The observational units were registered as events because in Oboeuf et al. (2009) paper only the frequency of the events was provided. The data type recorded was multi-event sequences (Bakeman & Quera, 2011) because the tool was a mixed system of field formats and E/ME category systems. The data recording was continuous (Hernández-Mendo, 1996), so it was vital to plan observational sessions prolonged to do a register without gaps.

The processes to check the reliability of this tool were: (1) thoroughly check of the coding system with the collaboration of a professional football ex-player; (2) development of an observational protocol; (3) rigorous training of observers with the observation protocol (eight sessions two hours long each); (4) data collection: "Obs A1" and "Obs B1" were done at the same day, while the C group did two observations ("Obs C1 "and "Obs C2"), each one separated from another by seven days; (5) estimation of coefficients of inter and intraobserver agreements; (6) studies of generalizability of the results.

Unobservability, considered as the time in which the subject, computer or whatever you want to observe can not be observed (Anguera, 1988), was only technological (Hernández-Mendo, 1996; Anguera & Hernández-Mendo, 2013; 2014). The period of discontinuity appreciated did not exceed the limit of 10% of it (Anguera 1990), being exactly of 119 seconds in total. The periods with unobservability were not considered in this research.

There are two perspectives to do the data quality control (Anguera, 1992; Hernandez-Mendo, 1996; Anguera, Blanco-Villaseñor, Losada & Hernández-Mendo, 2000; Blanco-Villaseñor & Anguera, 2003; Blanco-Villaseñor, Castellano, Hernández-Mendo, Sánchez-López, & Usabiaga, 2014). From a quantitative perspective we evaluated the correlations using the Tau-b coefficients of Kendall, Pearson and Spearman on the frequency table for all multi-event sequences and categories of each criteria obtained by different observers. We also included an index of association, Cohen´s Kappa (1960), to assess the effect of random, commission and omission errors calculating the indexes for each category group and for each session. From a qualitative perspective, the consensual agreement, which is used in observational methodology to get an agreement between observers, was the quality control factor (Anguera 1990; Castellano & Hernández-Mendo 2000; Anguera & Hernández-Mendo, 2013; Blanco-Villaseñor et al, 2014).

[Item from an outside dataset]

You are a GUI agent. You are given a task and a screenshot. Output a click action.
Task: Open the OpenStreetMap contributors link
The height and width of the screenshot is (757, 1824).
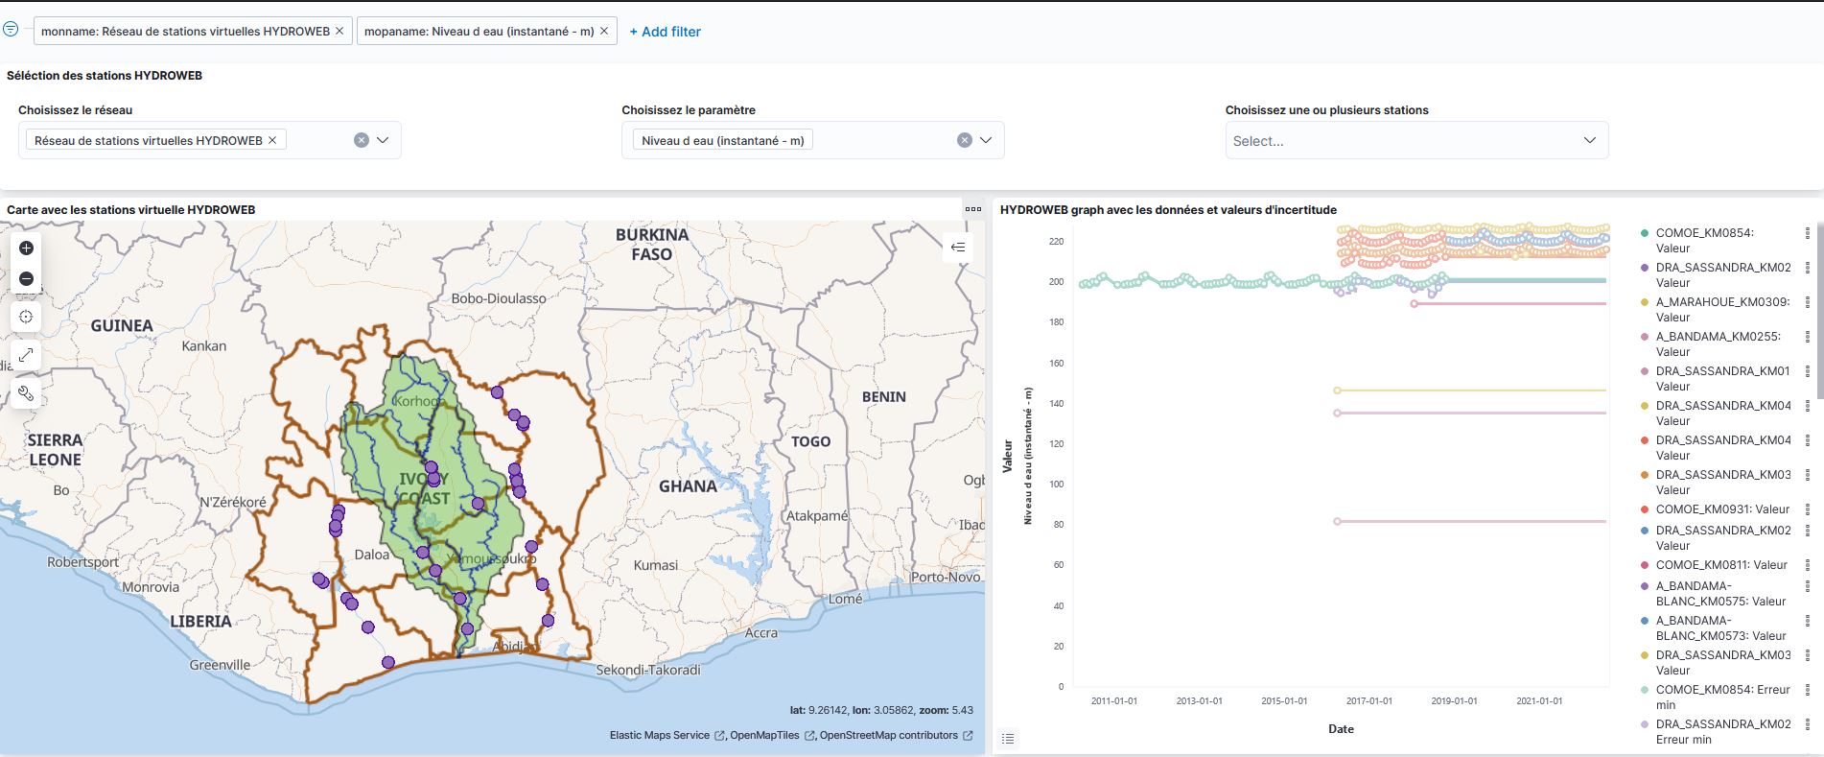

Later on, we applied the generalizability theory (Cronbach, Rajaratnam & Gleser, 1963; Cronbach, Gleser, Nanda, & Rajaratnam, 1972) to evaluate the multiple sources of variation in our measurement design (individual, observer, session, days, etc.) and to check that the obtained scores were representative in a wider context (Castellano, 2000). In other words, "to generalize the real observations to any kind of observation to which these belong" (Blanco-Villaseñor, Castellano & Hernández-Mendo, 2000; Anguera & Hernández-Mendo, 2013). This type of analysis can be used with four objectives, but in this work it was only used to determine inter-observer and intra-observer reliabilities.

Participants

The coding was performed by two persons, and three observation groups were defined: Observer A, composed of a single observer; Observer B, composed of the other person; and Group C, composed of both observers.

Due to characteristics of the tool and the observation protocol we decided to observe only one player, Sergio Busquets, for 25 minutes during the first part of Netherlands-Spain games of the South Africa 2010 World Cup, which eventually proved to be enough.

Instruments

The tool we used is a mixed system of field formats and E/ME category systems, in which the levels of each criterion were systems of mutually exclusive and exhaustive categories themselves. The tool was composed by four criteria: 1) "previous sociomotor subrole" (11 levels), 2) "praxemes and technical actions that indicate subrole change" (18 levels), 3) "final sociomotor subrole" (11 levels), and 4) "moment of subrole change" (3 levels). Each criterion had different categories, but criteria 1 and 3 were composed by the same categories and each multi-event sequence was the logical combination of one level from each criterion.

Every category was defined by a categorical core, which showed the differential content of the category, and by an opening degree, which gave the heterogeneity of behaviors that shared the same categorical core (Gorospe, Hernández-Mendo, Anguera, & Martínez Santos, 2005; Anguera & Hernández-Mendo, 2013; 2014). It was also developed an observation protocol with strategies to register using the tool. For space reasons, we will provide only a small definition of categories that can guide the reader. (table 1, table 2, table 3).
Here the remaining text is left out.